Action item — Drop the pictures and repeat exactly from the "Task: Select the M size row label" line down to the last line of the entries below.
Segment Start: Exercise material
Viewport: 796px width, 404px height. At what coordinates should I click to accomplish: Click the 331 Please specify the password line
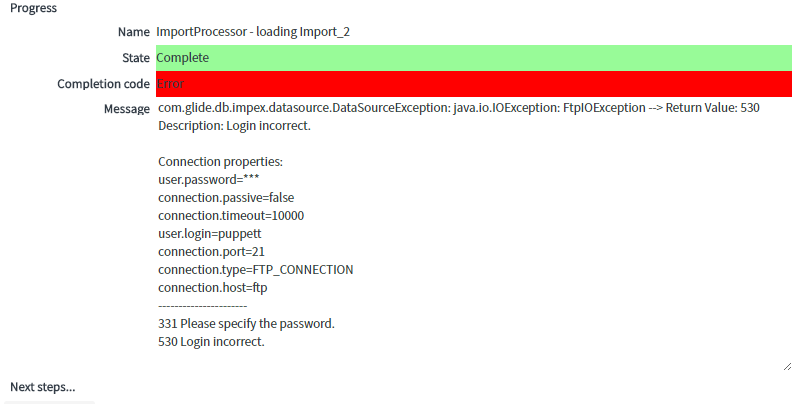tap(246, 324)
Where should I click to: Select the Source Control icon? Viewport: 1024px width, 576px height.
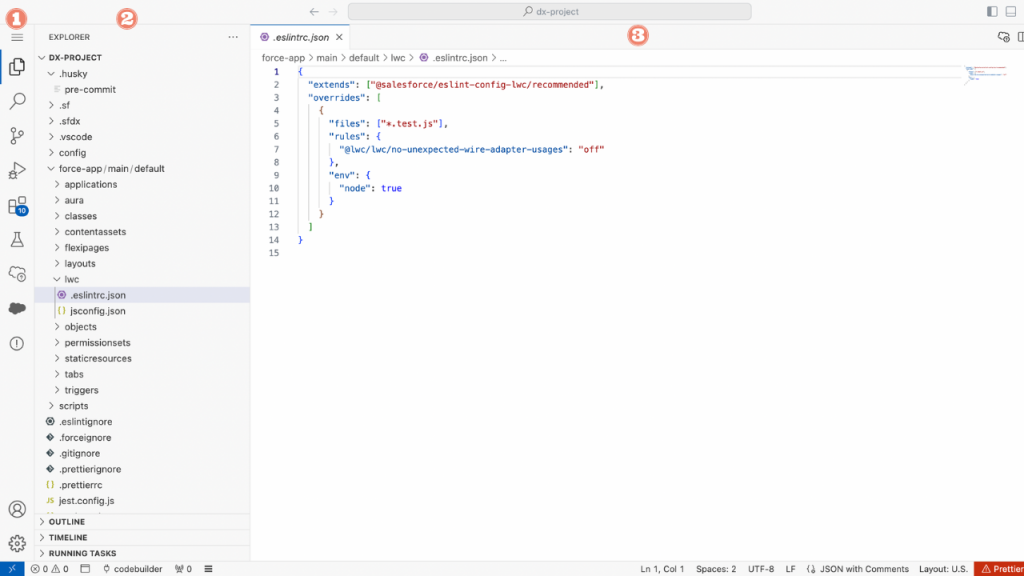tap(15, 135)
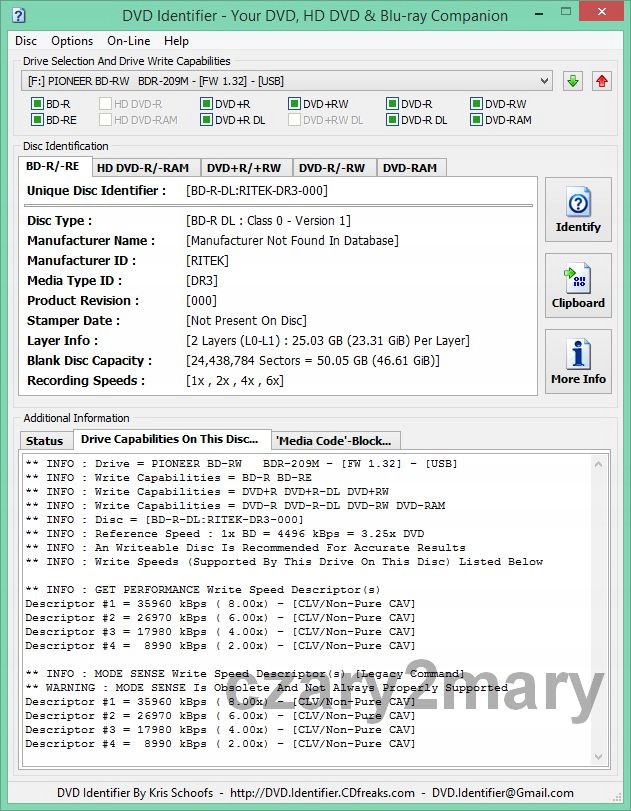Open the Options menu
Viewport: 631px width, 811px height.
[72, 41]
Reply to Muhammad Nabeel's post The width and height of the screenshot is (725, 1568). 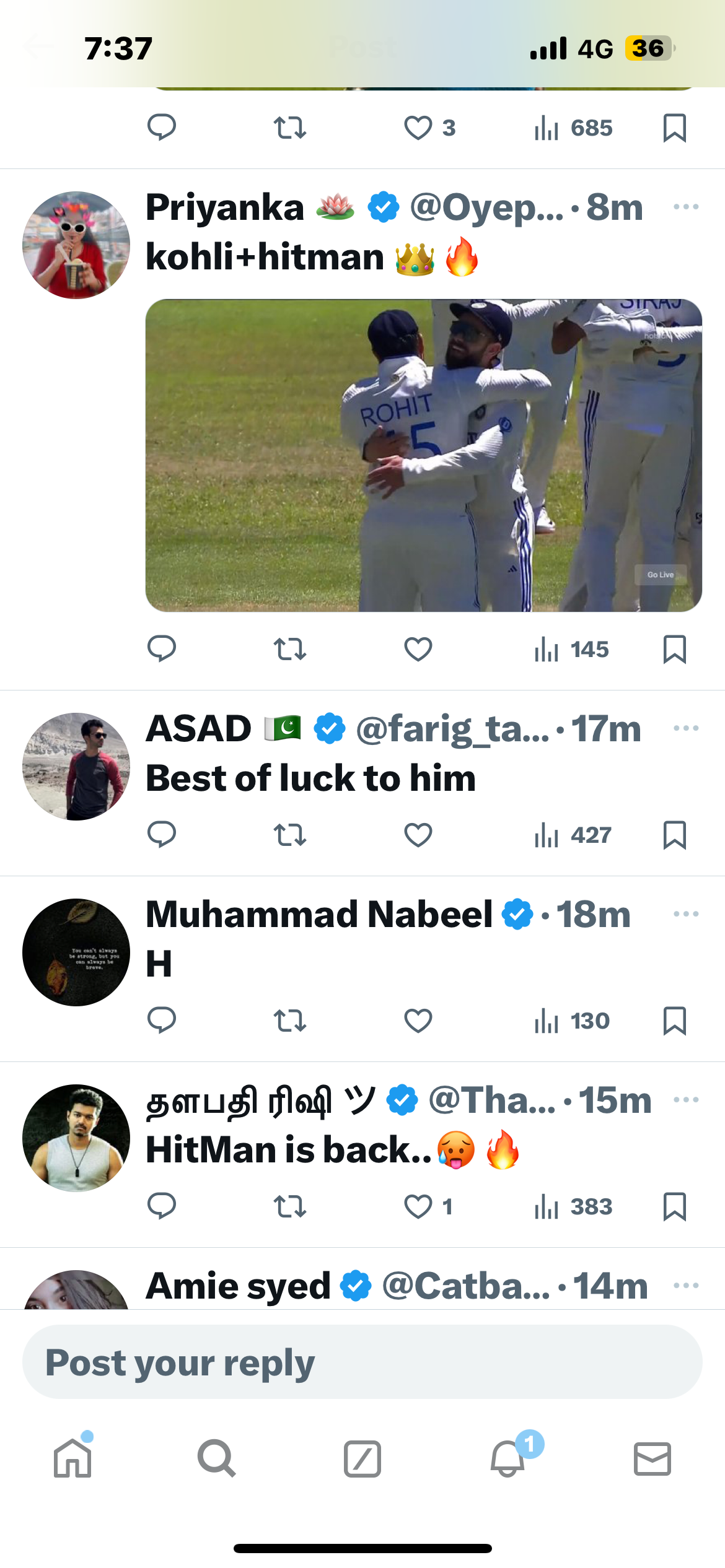tap(162, 1021)
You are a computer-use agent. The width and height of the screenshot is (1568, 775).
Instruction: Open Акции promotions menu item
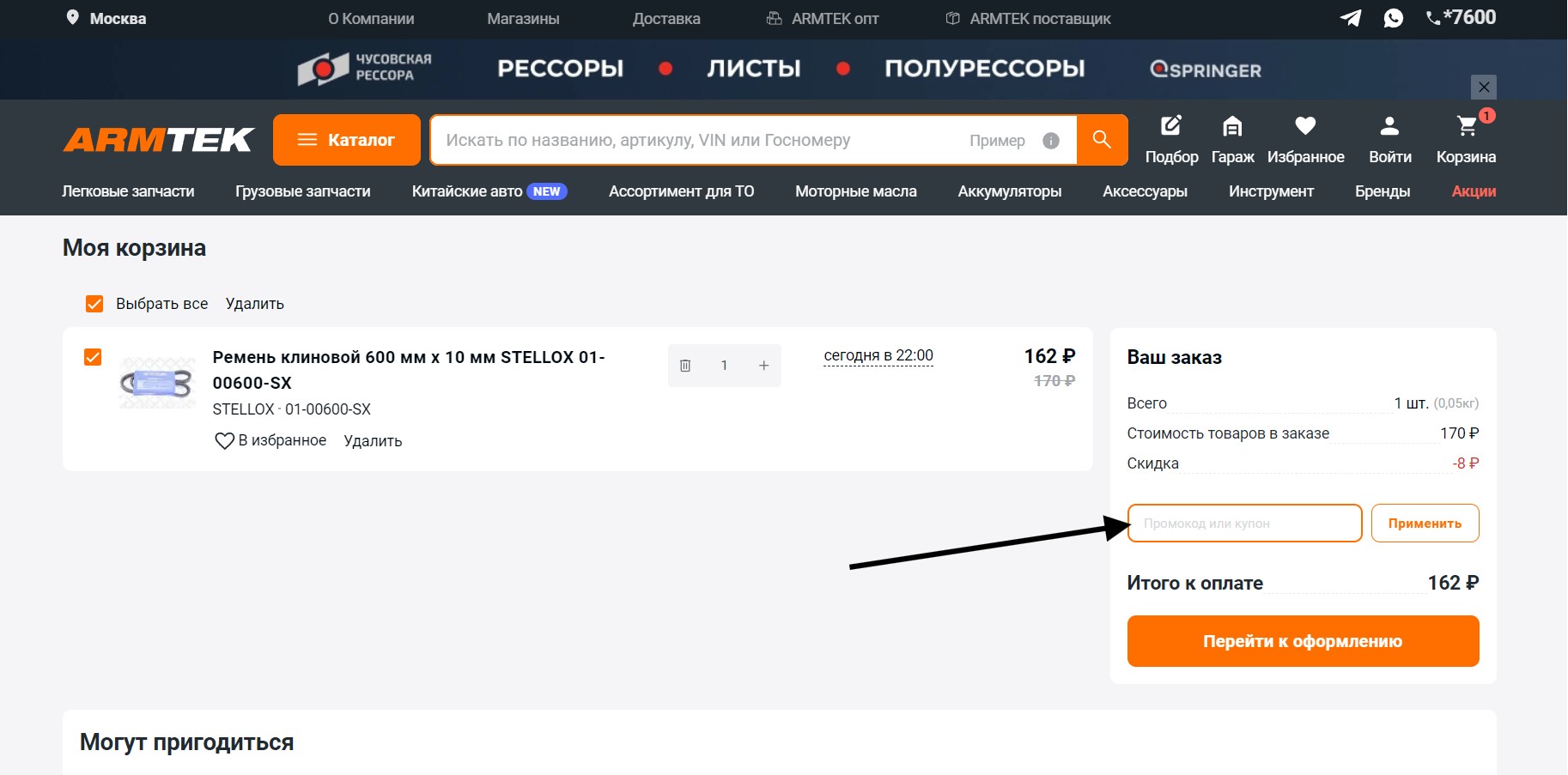click(x=1473, y=191)

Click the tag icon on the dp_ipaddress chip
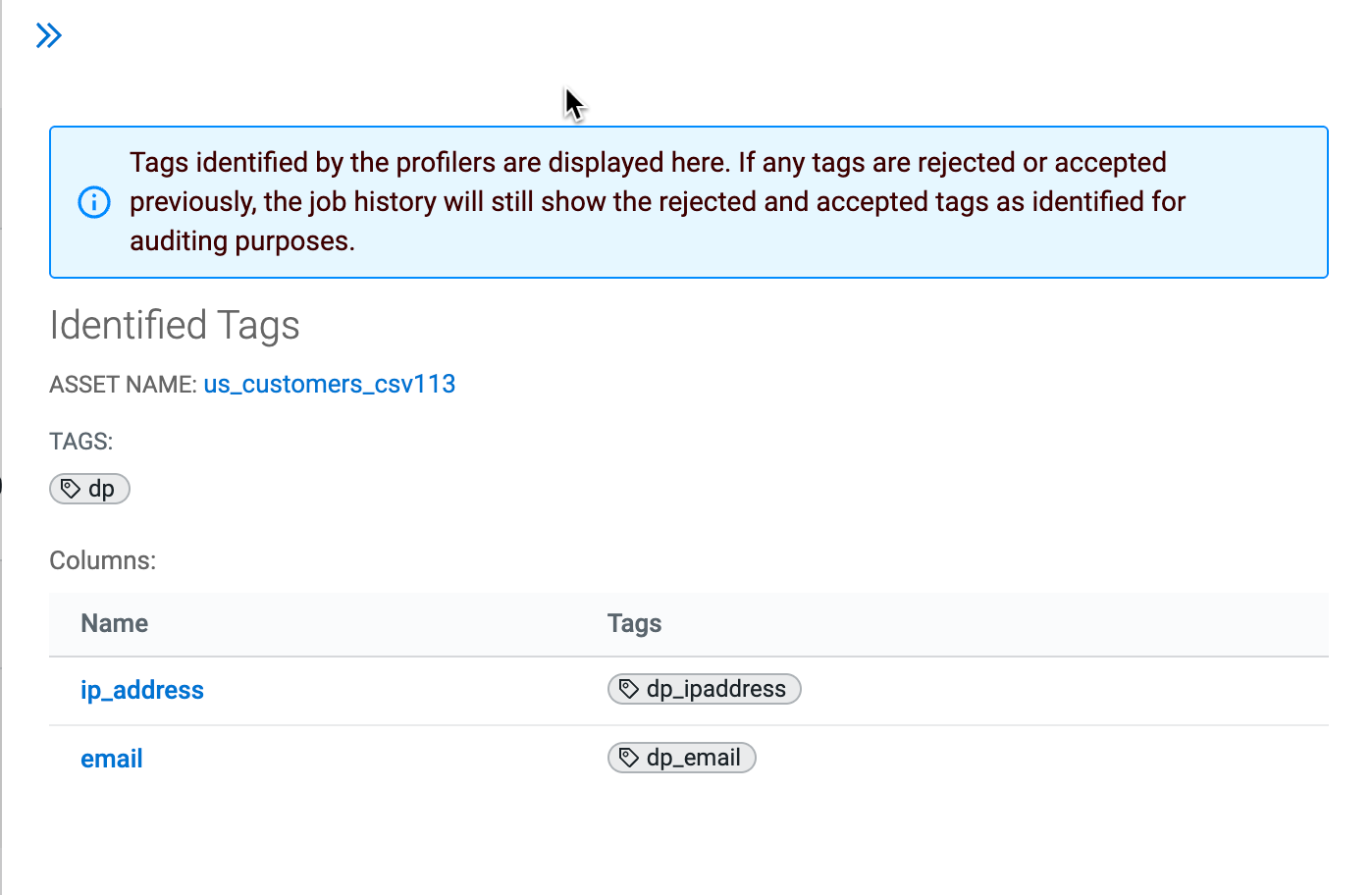629,689
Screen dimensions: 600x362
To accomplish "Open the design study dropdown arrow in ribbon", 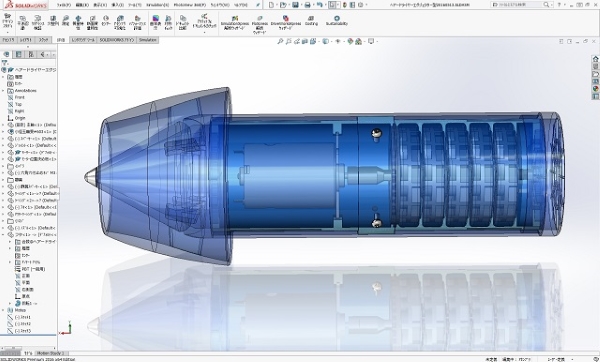I will coord(7,32).
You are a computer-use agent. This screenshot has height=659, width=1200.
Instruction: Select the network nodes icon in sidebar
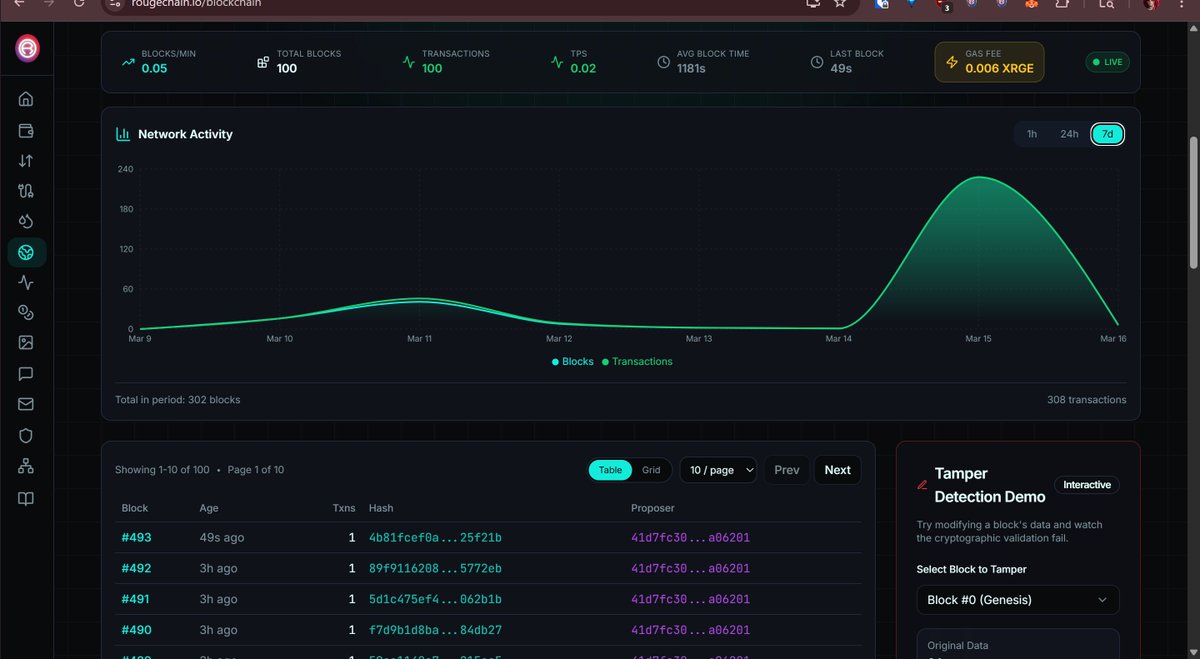(x=25, y=465)
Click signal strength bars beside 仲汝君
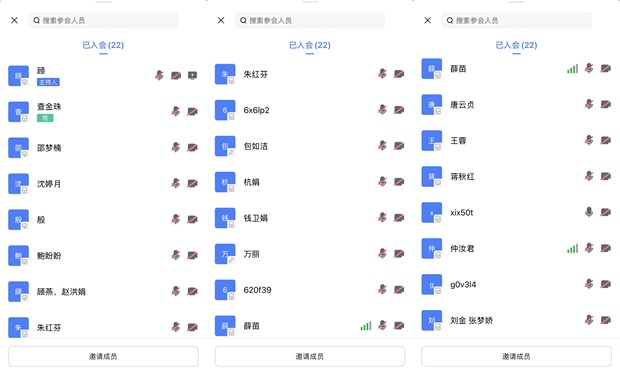The image size is (620, 372). click(572, 248)
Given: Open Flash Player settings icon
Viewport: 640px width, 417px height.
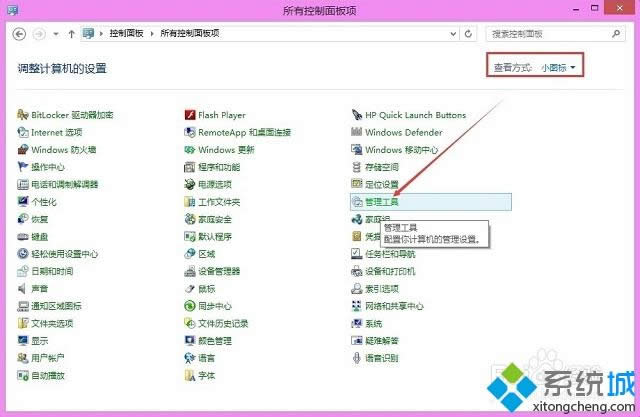Looking at the screenshot, I should (190, 115).
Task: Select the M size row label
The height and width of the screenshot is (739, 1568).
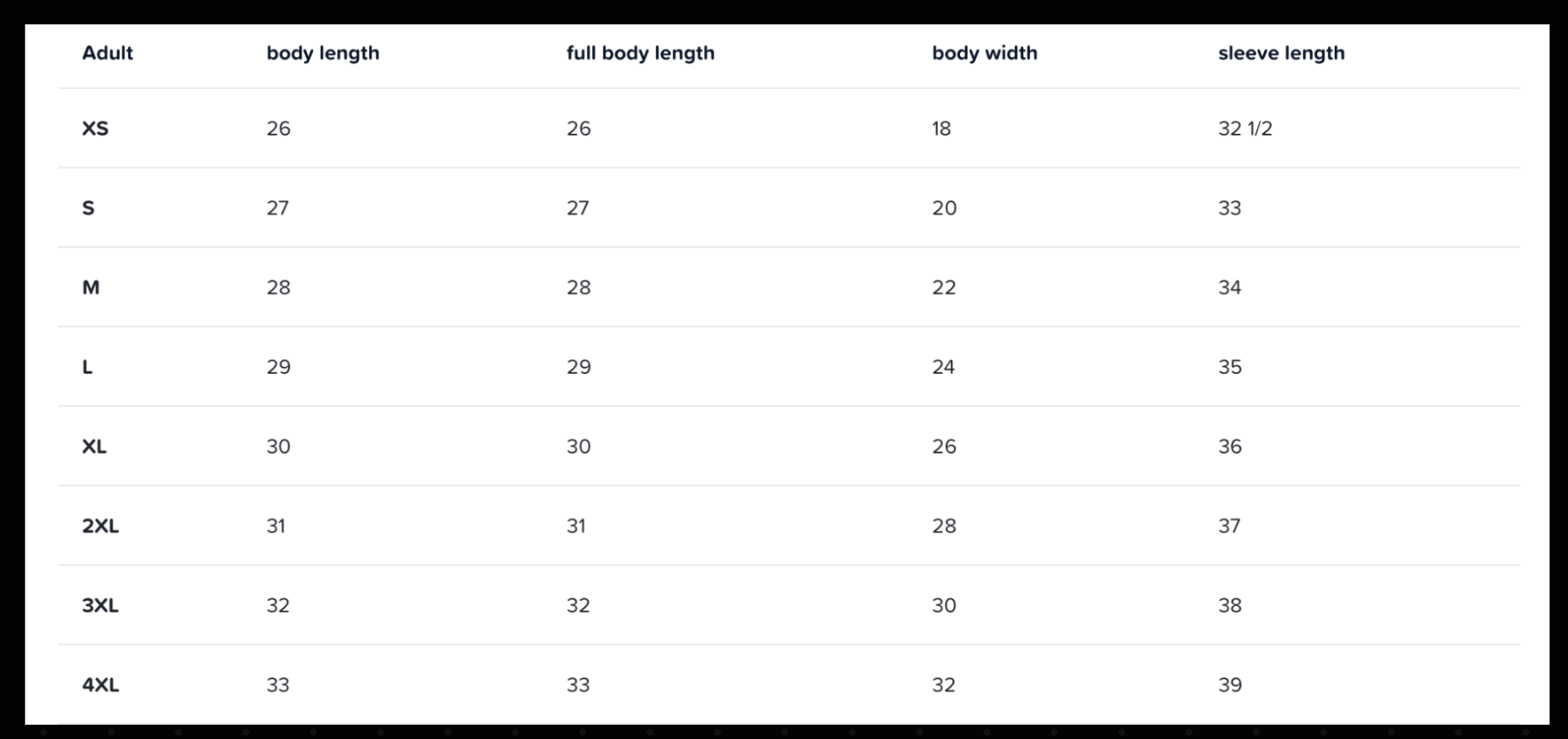Action: (91, 288)
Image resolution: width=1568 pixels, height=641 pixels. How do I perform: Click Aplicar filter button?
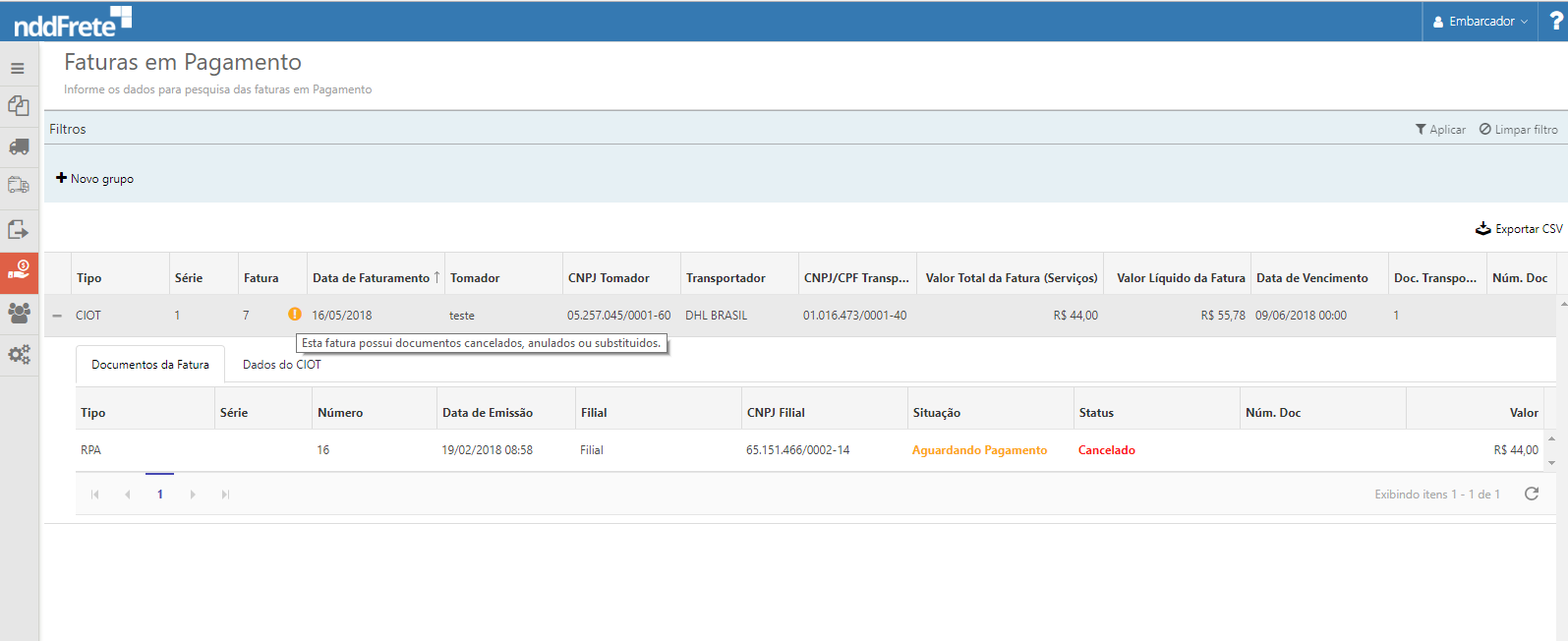point(1440,130)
Segment End: Exercise material
Problem solution —
Task: Select the M size row label
The height and width of the screenshot is (739, 1568).
Action: (91, 288)
Image resolution: width=1568 pixels, height=641 pixels. How do I perform: Click Aplicar filter button?
point(1440,130)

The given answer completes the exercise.